Data provided:

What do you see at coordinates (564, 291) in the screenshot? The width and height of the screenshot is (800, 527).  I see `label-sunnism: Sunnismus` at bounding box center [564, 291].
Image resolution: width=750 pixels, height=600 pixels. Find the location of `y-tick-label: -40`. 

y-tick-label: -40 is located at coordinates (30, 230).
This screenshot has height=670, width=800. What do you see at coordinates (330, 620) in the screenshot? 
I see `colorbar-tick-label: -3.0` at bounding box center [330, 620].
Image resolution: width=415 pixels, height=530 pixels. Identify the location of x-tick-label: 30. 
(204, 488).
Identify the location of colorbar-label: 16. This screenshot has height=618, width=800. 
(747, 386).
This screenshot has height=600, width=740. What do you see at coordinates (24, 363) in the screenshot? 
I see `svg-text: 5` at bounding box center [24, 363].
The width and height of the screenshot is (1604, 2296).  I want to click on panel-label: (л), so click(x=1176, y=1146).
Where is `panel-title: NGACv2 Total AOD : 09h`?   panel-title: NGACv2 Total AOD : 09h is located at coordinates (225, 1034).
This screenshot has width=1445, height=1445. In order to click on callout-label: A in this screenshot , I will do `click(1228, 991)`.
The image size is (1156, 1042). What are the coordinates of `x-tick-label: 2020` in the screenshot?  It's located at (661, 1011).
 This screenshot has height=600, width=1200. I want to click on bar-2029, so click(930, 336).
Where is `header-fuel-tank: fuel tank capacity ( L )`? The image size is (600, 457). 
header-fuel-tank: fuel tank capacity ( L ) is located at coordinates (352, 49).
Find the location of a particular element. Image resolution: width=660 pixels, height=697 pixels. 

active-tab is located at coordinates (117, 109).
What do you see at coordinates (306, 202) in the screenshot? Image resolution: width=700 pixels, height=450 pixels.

Your goal:
Reproduce every one of the rows above verbatim, keeping each line unchanged and in its original order.

Result of the task:
What do you see at coordinates (564, 291) in the screenshot? The width and height of the screenshot is (800, 527).  I see `label-sunnism: Sunnismus` at bounding box center [564, 291].
Image resolution: width=750 pixels, height=600 pixels. Find the location of `y-tick-label: -40`. 

y-tick-label: -40 is located at coordinates (30, 230).
This screenshot has height=670, width=800. What do you see at coordinates (330, 620) in the screenshot? 
I see `colorbar-tick-label: -3.0` at bounding box center [330, 620].
Image resolution: width=415 pixels, height=530 pixels. Identify the location of x-tick-label: 30. 
(204, 488).
Identify the location of colorbar-label: 16. This screenshot has height=618, width=800. 
(747, 386).
This screenshot has height=600, width=740. What do you see at coordinates (24, 363) in the screenshot? 
I see `svg-text: 5` at bounding box center [24, 363].
The width and height of the screenshot is (1604, 2296).  I want to click on panel-label: (л), so click(x=1176, y=1146).
Where is `panel-title: NGACv2 Total AOD : 09h`?   panel-title: NGACv2 Total AOD : 09h is located at coordinates (225, 1034).
This screenshot has width=1445, height=1445. In order to click on callout-label: A in this screenshot , I will do `click(1228, 991)`.
The image size is (1156, 1042). What are the coordinates of `x-tick-label: 2020` in the screenshot?  It's located at (661, 1011).
 This screenshot has height=600, width=1200. I want to click on bar-2029, so click(930, 336).
Where is `header-fuel-tank: fuel tank capacity ( L )`? The image size is (600, 457). 
header-fuel-tank: fuel tank capacity ( L ) is located at coordinates (352, 49).
Find the location of a particular element. Image resolution: width=660 pixels, height=697 pixels. 

active-tab is located at coordinates (117, 109).
What do you see at coordinates (306, 202) in the screenshot? Image resolution: width=700 pixels, height=450 pixels.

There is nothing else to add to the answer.